It should be mentioned that the amplitude of MMN in response to violations of the order of sounds is often somewhat smaller than the MMN obtained in the classical oddball paradigm. In principle, this observation is compatible with the hypothesis that two separate deviance detection processes contribute to the classical oddball MMN, one encodes the probability of sounds, the other the probability of transitions between adjacent sounds. The former deviant detection process is believed to represent some form of neural adaptation to the high probable standard (see above), which has been investigated in different contexts in human and animal research.
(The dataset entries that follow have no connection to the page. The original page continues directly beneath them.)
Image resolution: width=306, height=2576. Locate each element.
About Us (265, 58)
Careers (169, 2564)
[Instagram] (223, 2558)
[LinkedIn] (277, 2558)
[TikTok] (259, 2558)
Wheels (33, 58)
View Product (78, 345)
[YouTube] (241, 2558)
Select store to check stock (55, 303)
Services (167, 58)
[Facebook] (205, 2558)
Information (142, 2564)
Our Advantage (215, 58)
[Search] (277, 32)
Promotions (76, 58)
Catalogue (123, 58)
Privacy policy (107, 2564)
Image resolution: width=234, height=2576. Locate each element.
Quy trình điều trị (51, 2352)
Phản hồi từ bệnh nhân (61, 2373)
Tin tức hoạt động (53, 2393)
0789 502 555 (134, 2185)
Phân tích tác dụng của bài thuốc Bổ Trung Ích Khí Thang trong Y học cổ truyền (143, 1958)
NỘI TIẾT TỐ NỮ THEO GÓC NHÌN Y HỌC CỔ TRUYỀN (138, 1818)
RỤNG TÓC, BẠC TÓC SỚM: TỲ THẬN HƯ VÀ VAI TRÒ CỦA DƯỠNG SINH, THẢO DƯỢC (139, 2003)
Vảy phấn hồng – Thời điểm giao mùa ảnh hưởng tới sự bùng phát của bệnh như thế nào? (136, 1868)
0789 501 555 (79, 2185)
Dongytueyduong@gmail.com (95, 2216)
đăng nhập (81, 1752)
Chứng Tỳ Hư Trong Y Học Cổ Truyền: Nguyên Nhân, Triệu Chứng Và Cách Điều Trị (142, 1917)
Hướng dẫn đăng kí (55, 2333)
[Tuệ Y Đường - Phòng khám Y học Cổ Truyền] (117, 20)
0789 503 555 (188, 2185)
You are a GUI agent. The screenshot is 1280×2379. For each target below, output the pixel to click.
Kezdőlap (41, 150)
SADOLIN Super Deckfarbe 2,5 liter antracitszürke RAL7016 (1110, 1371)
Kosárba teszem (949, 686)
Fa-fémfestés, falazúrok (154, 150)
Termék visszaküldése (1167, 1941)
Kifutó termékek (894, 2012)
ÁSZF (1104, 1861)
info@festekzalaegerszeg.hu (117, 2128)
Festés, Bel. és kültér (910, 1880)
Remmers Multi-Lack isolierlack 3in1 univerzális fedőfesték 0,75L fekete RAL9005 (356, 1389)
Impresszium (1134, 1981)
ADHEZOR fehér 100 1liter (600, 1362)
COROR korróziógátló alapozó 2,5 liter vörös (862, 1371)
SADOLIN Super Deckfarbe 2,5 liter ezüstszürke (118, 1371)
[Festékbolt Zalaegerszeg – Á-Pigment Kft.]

It expresses as SSA to the regular sound in the neural firing rates in various species (for reviews Nelken, 2014; Willmore and King, 2023), in the amplitude of human mid-latency ERPs (for review see Grimm and Escera, 2012), the N1 ERP (Näätänen and Picton, 1987), and the P2 ERP (Haenschel et al., 2005). The latter deviant detection process is often described as a genuine mismatch response to the irregular sound, which cannot that easily be explained by a difference in neural adaptation to particular features of the regular and the irregular sound (Näätänen et al., 2005). However, although the auditory cortex consists of functionally distinct fields, it includes many interconnections (Kaas and Hackett, 1998). Thus, adaptation is not necessarily confined to local, channel-specific phenomena only. Rather, as explained by a model of May and Tiitinen (2010), the auditory cortex can be regarded as a system with variability in stimulus selectivity across cortical fields, resulting in complex and partially overlapping adaptivity patterns. Moreover, this system reveals a high context-dependence, which is achieved by (lateral) short-term synaptic depression. Newer variants of the May and Tiitinen model (Hajizadeh et al., 2019; May, 2021) are even able to model MMN in experimental scenarios that were previously taken as evidence against an adaptation account of MMN. For example, MMN to rare omissions of a sound (Yabe et al., 1998) or the MMN obtained in the multi-standard-paradigm controlling for first-order adaptation effects (Schröger and Wolff, 1996; Jacobsen and Schröger, 2001) can be simulated by the adaptation model of May (2021).

Within the framework of first- (feature values of the sounds themselves) and second-order (transitions between sounds) adaptation, smaller MMN in between-sound regularity paradigms compared to classical oddball paradigms can be explained as follows: In the latter paradigm both effects add up, whereas in the former paradigms, in which there is no one frequent standard sound but the between-sound transitions are constant, only MMN effects of second-order adaptation (or supposedly genuine MMN) emerge.

Within the adaptation framework, observed MMN can be attributed to a combination of adaptation both to feature values of the sounds themselves and to feature values of transitions between sounds (e.g., direction of pitch change). It seems possible that there is stronger adaptation of the neuronal populations specific to the standard in the classical oddball (because only two pitch values occur, one of which more frequently than the other) compared to a standard in a highly variable pitch-pair context (many pitch values occur with more or less equal probability), implying that there is less adaptation to a specific feature value. However, both in the classical oddball and in between-sound regularity paradigms the between-sound transitions occur frequently and consistently adapt the same neuronal populations. Thus, in between-sound regularity paradigms observed MMN is foremost driven by neuronal populations that adapt to frequently encountered transitions (smaller MMN), whereas in the classical oddball there is additional adaptation from the stimulus-features (larger MMN). Therefore, this could mean that instead of two adaptation mechanisms, there is simply a differential involvement of areas in auditory cortex that depends on the stimulus material/context employed in the study.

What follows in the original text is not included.